The trial judge concluded that he could not accept the evidence of the complainant generally… He found the credibility of the complainant to be undermined by the following:
- His behaviour during the long period that followed the initial sexual encounter, including sexual encounters during the four-year period of cohabitation with full knowledge of D.C.’s condition, waiting four years to make a complaint, and the aura of vengeance that surrounded the making of the complaints (paras. 152-54);The manner in which he gave his evidence (para. 152);
- The fact that he was mistaken as to the place of the pre-disclosure sexual encounter(s) (para. 155);
- Lack of precision as to the number of pre-disclosure sexual encounters (para. 155);
Inconsistencies with the evidence of Dr. Klein, D.C.’s physician at the time; he stated that he discussed with Dr. Klein the unprotected relations he had had with D.C., but Dr. Klein had no memory or notes of such discussions, leading the trial judge to conclude they had not taken place (para. 156);
- The fact that he referred to having met Dr. Klein at all the medical appointments, but that Dr. Klein did not mention this in her evidence (para. 157);
- His denial that he told the police officer: (1) that his partner had HIV and had infected him; (2) that he did not use a condom because he did not like to do so; and (3) that he continued to have unprotected sexual relations with D.C. after she disclosed her condition. On these points, the trial judge said he had no reason to reject the testimony of the police officer (para. 158).

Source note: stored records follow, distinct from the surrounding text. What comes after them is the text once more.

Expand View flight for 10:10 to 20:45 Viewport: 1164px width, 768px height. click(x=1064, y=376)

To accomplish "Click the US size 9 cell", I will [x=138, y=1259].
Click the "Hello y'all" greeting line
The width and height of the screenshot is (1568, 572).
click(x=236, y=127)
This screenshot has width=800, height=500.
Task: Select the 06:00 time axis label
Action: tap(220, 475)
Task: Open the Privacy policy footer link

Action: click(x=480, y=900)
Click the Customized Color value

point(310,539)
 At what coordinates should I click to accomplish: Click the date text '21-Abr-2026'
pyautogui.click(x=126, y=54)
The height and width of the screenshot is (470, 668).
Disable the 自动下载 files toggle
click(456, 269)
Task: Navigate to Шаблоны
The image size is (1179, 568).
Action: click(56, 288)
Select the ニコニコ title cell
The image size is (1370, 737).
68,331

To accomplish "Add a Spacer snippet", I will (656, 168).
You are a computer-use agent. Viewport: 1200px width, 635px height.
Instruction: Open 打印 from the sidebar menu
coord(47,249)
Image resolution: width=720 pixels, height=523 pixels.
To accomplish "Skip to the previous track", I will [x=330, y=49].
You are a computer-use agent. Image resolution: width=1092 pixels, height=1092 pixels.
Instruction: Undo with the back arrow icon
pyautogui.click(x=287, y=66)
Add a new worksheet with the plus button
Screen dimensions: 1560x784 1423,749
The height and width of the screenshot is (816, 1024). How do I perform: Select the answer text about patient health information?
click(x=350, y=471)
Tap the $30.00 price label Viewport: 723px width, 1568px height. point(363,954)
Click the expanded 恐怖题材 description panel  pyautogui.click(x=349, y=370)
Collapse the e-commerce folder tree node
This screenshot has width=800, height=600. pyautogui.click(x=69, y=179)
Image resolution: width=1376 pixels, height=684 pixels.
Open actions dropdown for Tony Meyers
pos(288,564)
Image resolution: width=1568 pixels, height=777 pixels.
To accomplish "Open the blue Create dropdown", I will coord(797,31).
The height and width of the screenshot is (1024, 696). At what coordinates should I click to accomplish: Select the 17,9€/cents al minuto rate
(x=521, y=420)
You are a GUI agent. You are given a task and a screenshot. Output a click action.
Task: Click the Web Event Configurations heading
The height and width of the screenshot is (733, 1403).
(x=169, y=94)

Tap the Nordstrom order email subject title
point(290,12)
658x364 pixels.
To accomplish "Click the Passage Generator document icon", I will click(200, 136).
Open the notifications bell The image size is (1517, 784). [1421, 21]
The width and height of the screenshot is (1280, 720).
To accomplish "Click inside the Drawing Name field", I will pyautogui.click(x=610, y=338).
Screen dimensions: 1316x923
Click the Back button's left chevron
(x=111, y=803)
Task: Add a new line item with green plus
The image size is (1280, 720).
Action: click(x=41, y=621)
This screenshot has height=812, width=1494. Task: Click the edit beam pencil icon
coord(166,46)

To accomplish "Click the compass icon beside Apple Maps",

The trial judge went on to say he found neither party to be credible. However, on the basis of a note of D.C.’s doctor made seven years earlier referring to a broken condom, the judge concluded that D.C. had lied to her doctor, and inferred that no condom had been worn. On those speculative grounds he convicted D.C. The Court of Appeal went on to concluded that the trial judge’s reasoning as to whether a condom was used was a reasonable inference, but set aside the convictions on the ground that even without condom use, the requirement of a significant risk of serious bodily harm was not met. It is only at the SCC level, that the underlying premise that D.C. was recognized as speculative and insufficient to prove guilt beyond a reasonable doubt, leaving important questions about whether stigma and preconceptions about HIV positive people, not just biology, is impacting when non-disclosure of HIV positive status results in a criminal conviction.